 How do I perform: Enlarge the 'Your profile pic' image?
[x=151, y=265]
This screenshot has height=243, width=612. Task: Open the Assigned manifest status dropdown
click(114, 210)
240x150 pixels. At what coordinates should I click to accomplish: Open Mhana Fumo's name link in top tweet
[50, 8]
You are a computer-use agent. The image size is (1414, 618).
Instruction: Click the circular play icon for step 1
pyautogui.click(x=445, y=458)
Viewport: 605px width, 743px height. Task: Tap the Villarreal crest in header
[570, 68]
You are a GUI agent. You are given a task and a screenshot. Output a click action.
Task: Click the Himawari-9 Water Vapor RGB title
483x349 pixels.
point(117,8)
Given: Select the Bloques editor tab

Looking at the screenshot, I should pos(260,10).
┄┄┄┄┄┄
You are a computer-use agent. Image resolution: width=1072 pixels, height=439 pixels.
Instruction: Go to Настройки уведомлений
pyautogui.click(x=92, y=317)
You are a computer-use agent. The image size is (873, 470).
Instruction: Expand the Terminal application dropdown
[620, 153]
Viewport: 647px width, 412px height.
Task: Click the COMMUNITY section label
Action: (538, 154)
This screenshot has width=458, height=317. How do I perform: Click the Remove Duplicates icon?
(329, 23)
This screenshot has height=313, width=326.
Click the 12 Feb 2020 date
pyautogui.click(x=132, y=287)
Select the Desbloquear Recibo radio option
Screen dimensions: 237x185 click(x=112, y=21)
┄┄┄┄┄┄
- [Exercise aim]
Return the total number of lines in the records that contain "size", without any explanation.

- [Solution to the problem]
2